Truth hurts, huh? The first reconstruction act wasn't passed until March 1867. After the race riots in Memphis and New Orleans. After the Black Codes had been passed in every southren state that returned the freed blacks to a state as closely approximating slavery as was possible. Even all those blacks y'all claim fought so bravely for the confederate cause. That's gratitude for ya.
A sentiment common throughout the south prior to the rebellion as well.
I don't have it at hand, although it is uploaded to the net, but i am sure i have seen in the operational narrative section of some Ohio and Kentucky (US) regiments in Dyer citations for operations against guerrillas in Kentucky as late as June 1865.
It's a shame the so many good southern men who didn't hate the Constitution or the Declaration had to die while a hateful bitter man like Major Innes Randolph, CSA, was allowed to survive.
I hates the Yankee nation and everything they do,
But I killed a chance o' Yankees, and I'd like to kill some mo'
But I wish we'd got three million instead of what we got
Minnesota isn't too bad......I lived in Duluth for a couple of years when my dad was stationed there, attached to the big SAGE center at Duluth AFB. They have their Democratic-Farmer-Labor thing still going on from the 1920's, but one of these days the farmers and laborers are going to figure out the Democrazy Party has walked away from them and is now doing a Socialist-envirofascist-lesbian thing, and the 'Rats' grip on Minnesota will loosen up.
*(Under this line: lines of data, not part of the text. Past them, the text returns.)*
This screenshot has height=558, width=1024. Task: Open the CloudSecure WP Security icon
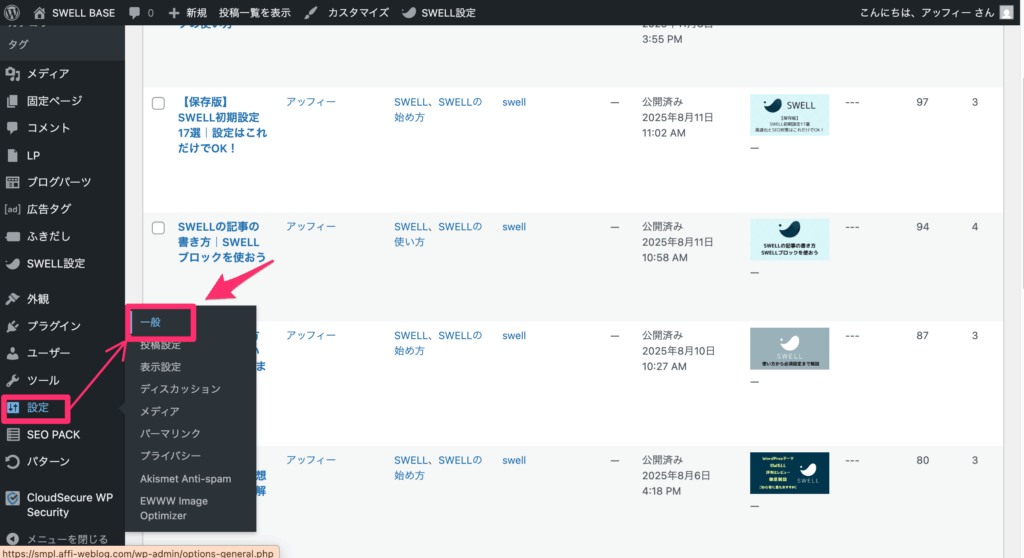13,498
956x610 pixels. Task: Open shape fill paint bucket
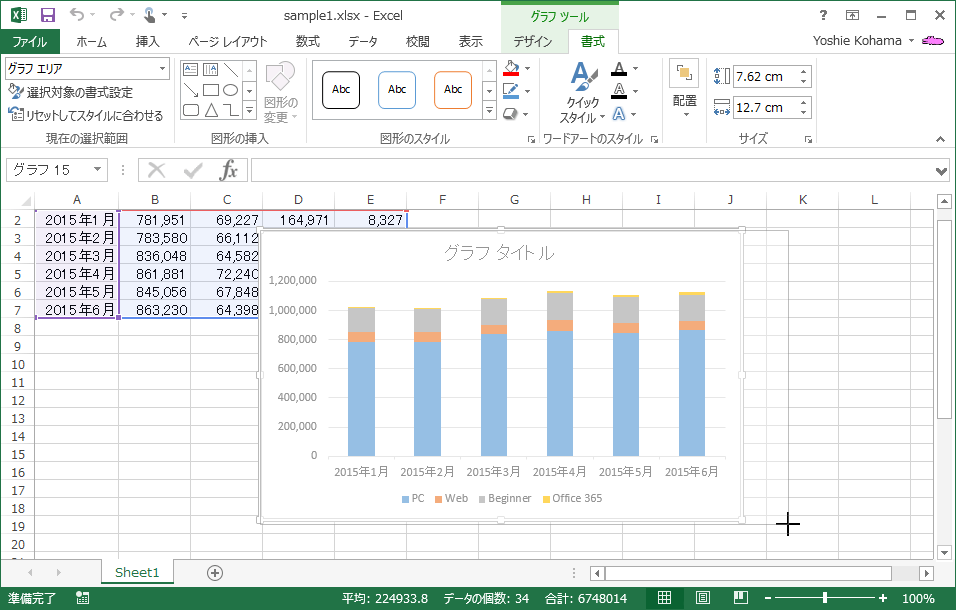511,69
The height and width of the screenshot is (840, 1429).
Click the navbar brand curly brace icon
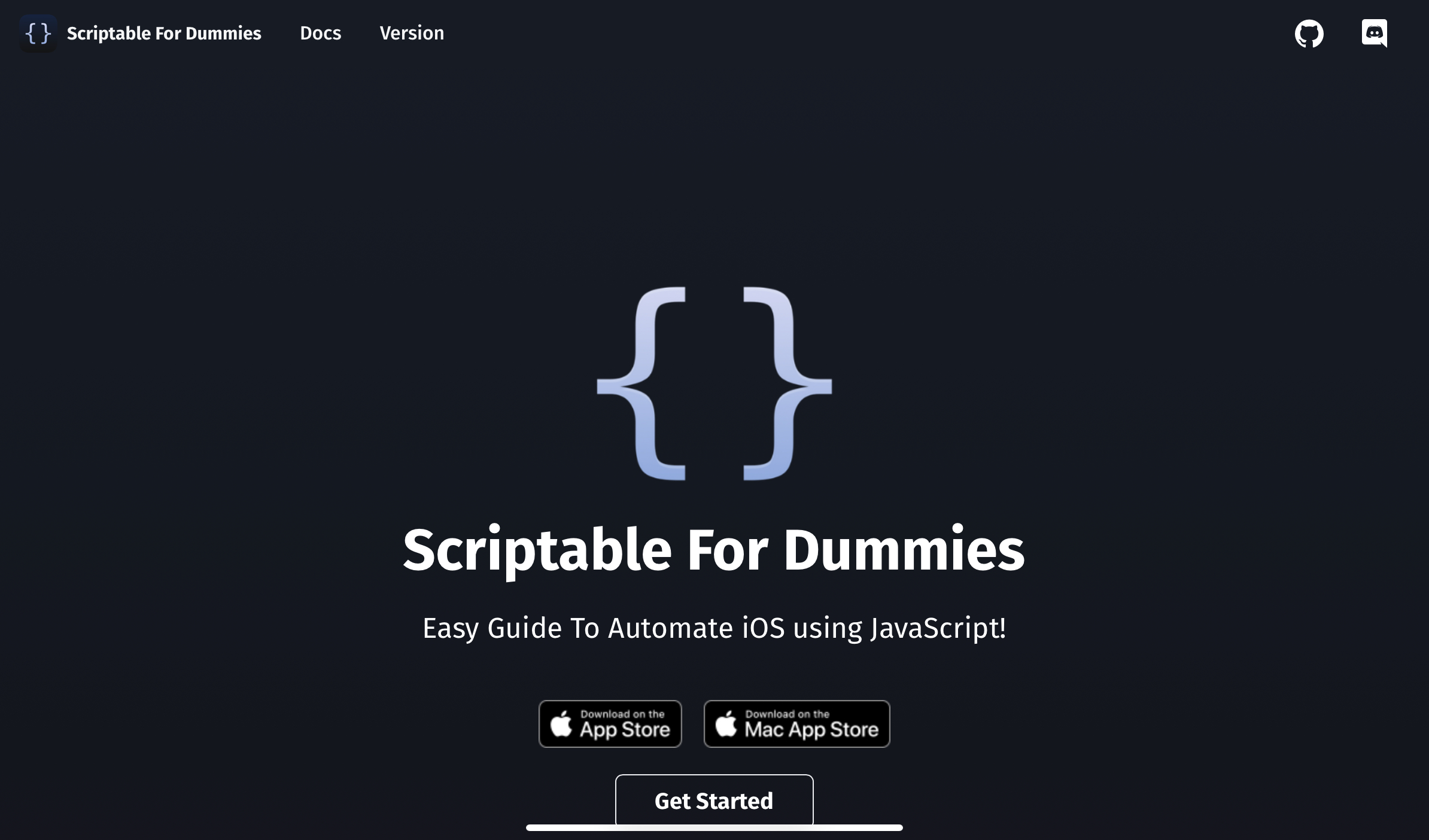coord(37,33)
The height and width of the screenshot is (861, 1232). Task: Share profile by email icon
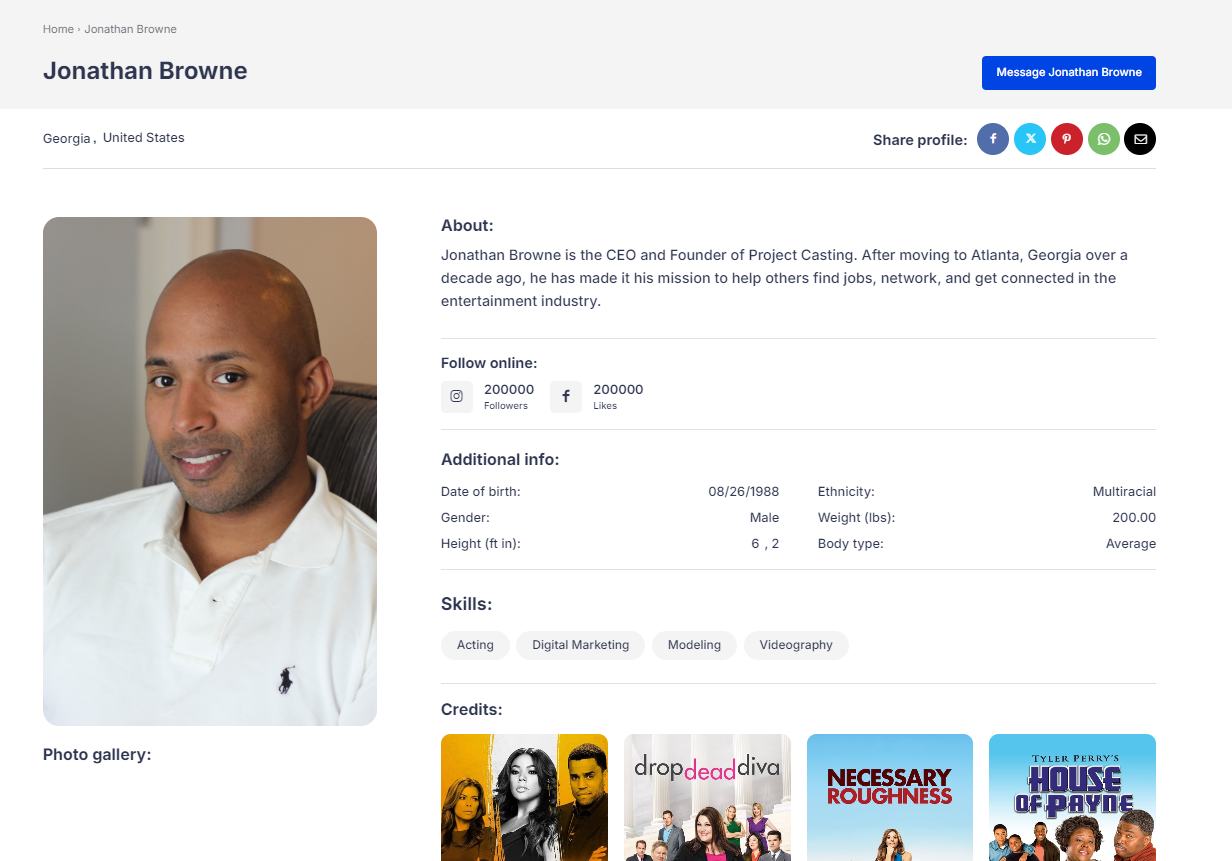pos(1139,139)
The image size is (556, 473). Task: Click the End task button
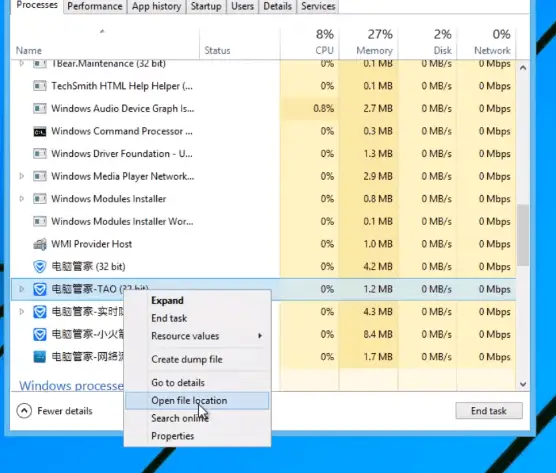click(x=489, y=411)
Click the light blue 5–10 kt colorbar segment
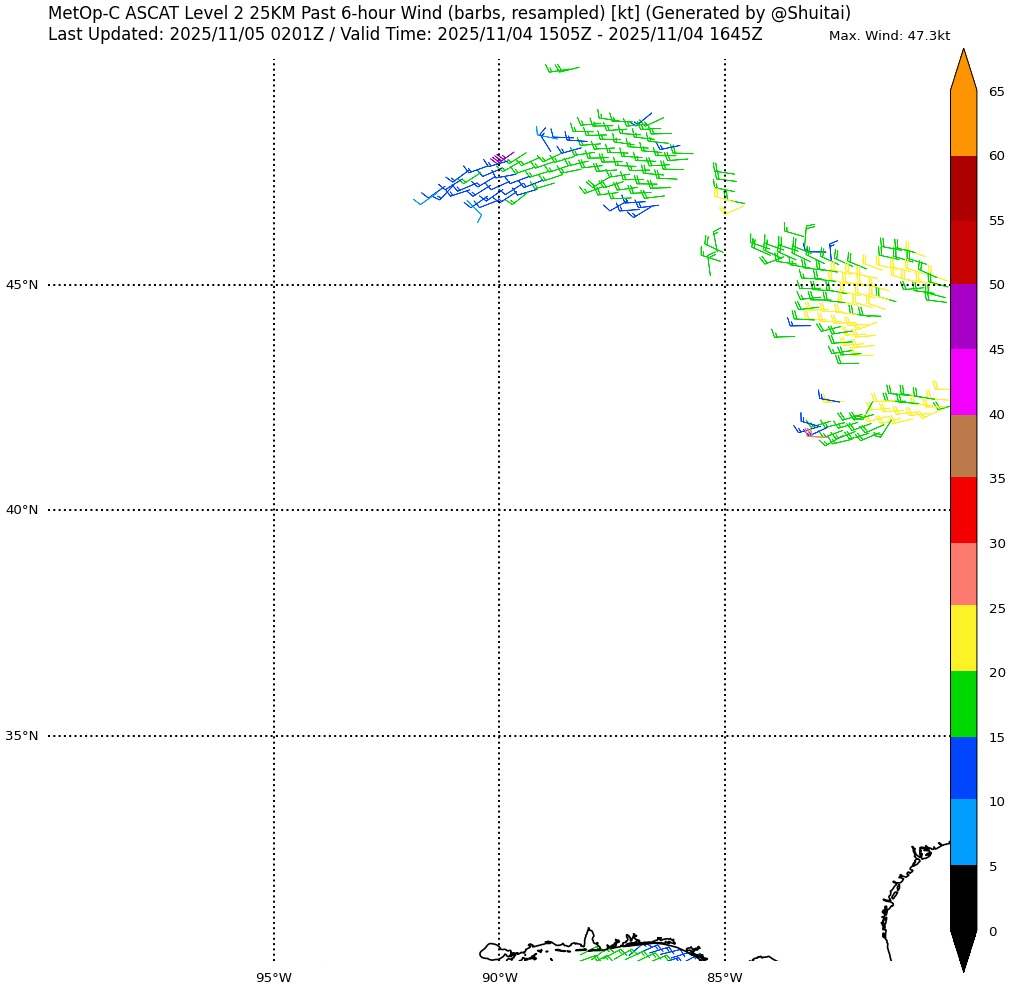This screenshot has height=989, width=1010. click(x=963, y=832)
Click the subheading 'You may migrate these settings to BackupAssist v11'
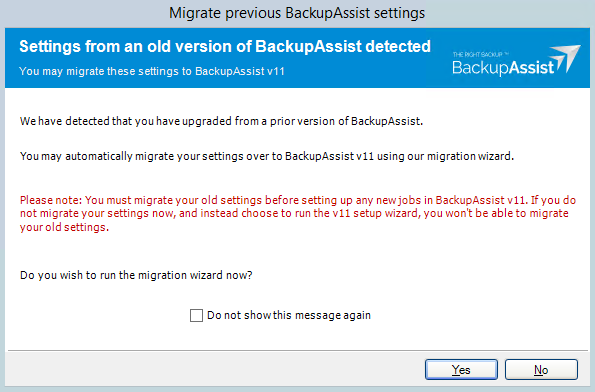This screenshot has height=392, width=595. tap(152, 71)
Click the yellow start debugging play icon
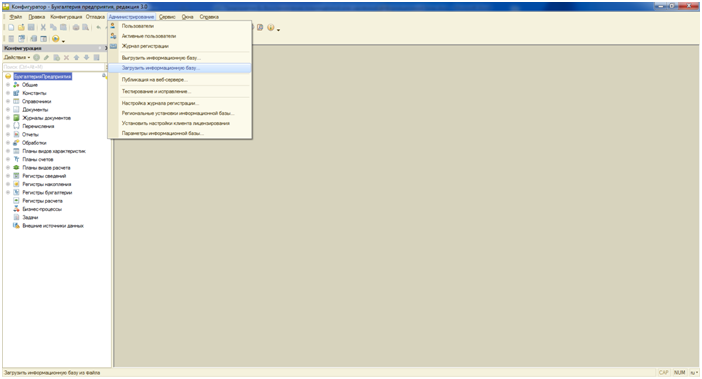702x379 pixels. (x=56, y=39)
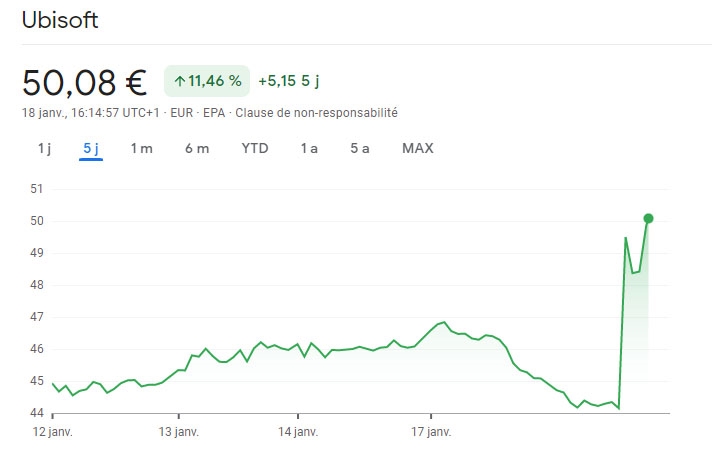View the 1a chart period

click(x=309, y=149)
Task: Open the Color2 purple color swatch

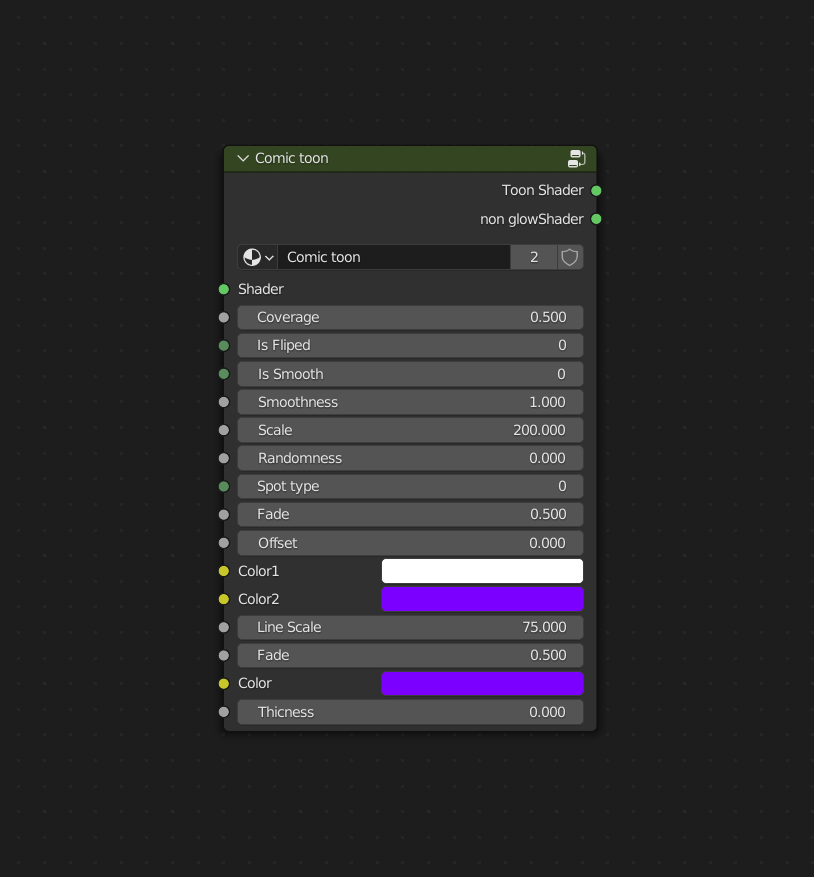Action: click(482, 599)
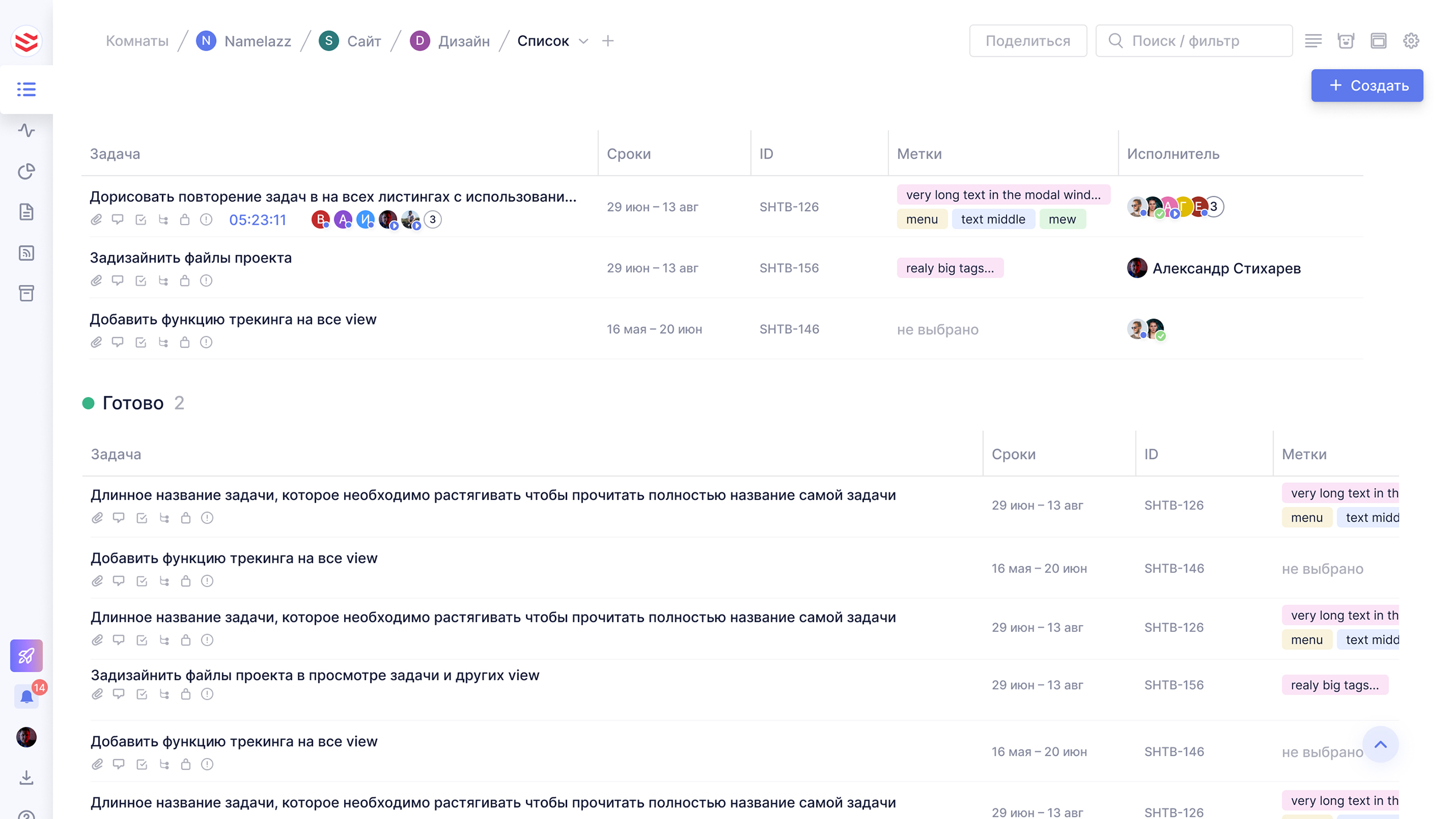Click the download icon in sidebar
1456x819 pixels.
(x=26, y=777)
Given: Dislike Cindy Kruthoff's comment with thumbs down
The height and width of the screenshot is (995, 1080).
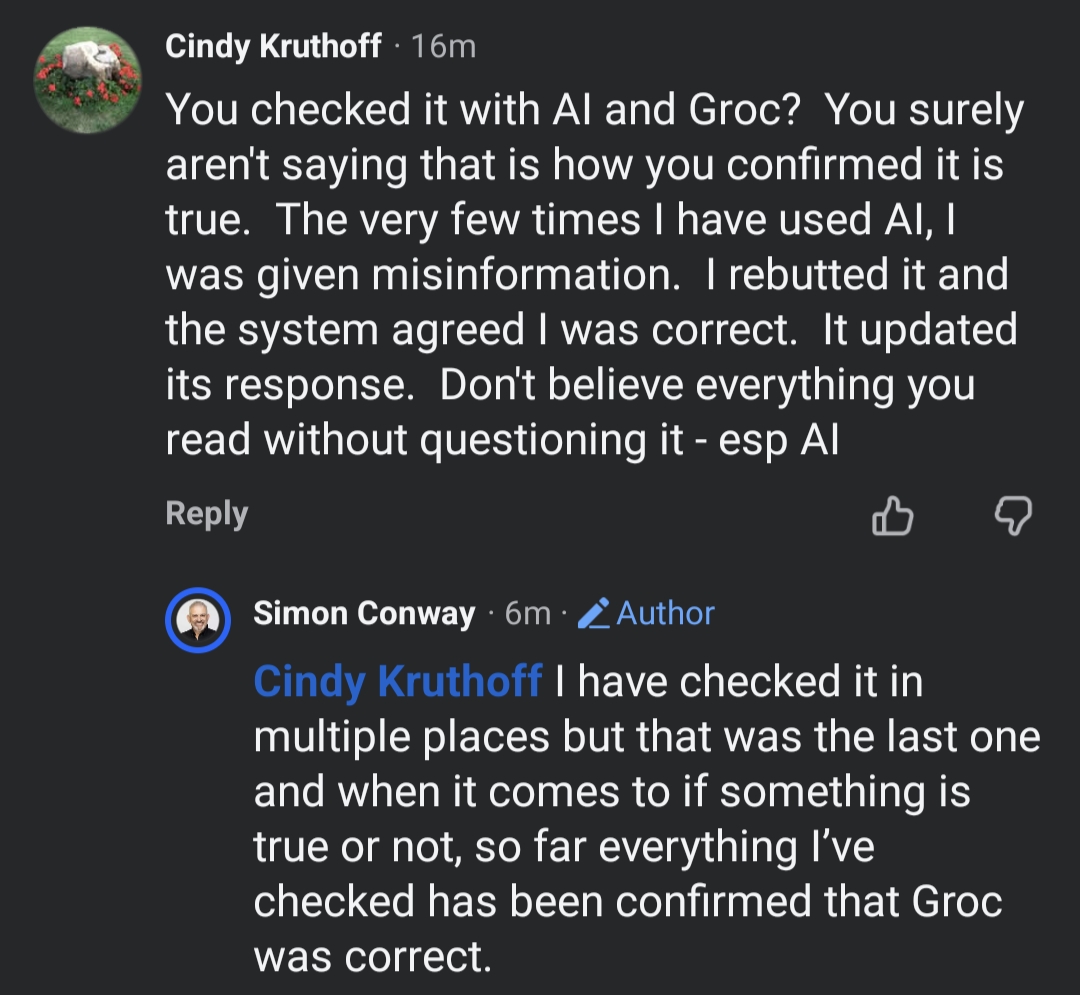Looking at the screenshot, I should point(1013,516).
Other than the politics, like the man said, if you stay away from Minneapolis-St. Paul, it's a nice state.
Until November.
As long as they are members of the Union, and bound by the pact of the Constitution.
Oh, sorry, I completely misread your post.
My bad.
Being from the Mid-West I feel the same way (Men sound more sexy,though) There may be a day when we'll move South, just to escape the rat-race. The prejudice against us would be tough, though.
Sounds to me you are biased yourself if you're proud of being from an area that supported the Union during the Civil War.
You're looking at it backwards. Even had the South Carolina secession been legal Sumter was still federal property, regardless of where it was located. As such it could be disposed of only through congressional legislation. South Carolina had granted title to the property that Sumter was built on free and clear to the U.S., so they could demand all they wanted but until Congress acted then ownership of Sumter remained with the U.S.
no problem.
The federal government is simply a creation of the states. The states are the contracting parties. Besides massive cessions of land (Nortwest Territory, Tennesee, Alabama etc) to create new states, Southern blood and monies were paid to acquire new territories. Northern states wanted to have the territories for whites only (not that there would ever be a mad rush for blacks to emigrate west - there were few in territories) - and attempted to deprive Southerners of the equal participation in settlement of the territories.
Nowhere in the Constitution does it deny a state, or group of states, access to property in common. Specifically Article 9 §1 grants Congress the power to deny emigration in states 'now existing', not any future expansion.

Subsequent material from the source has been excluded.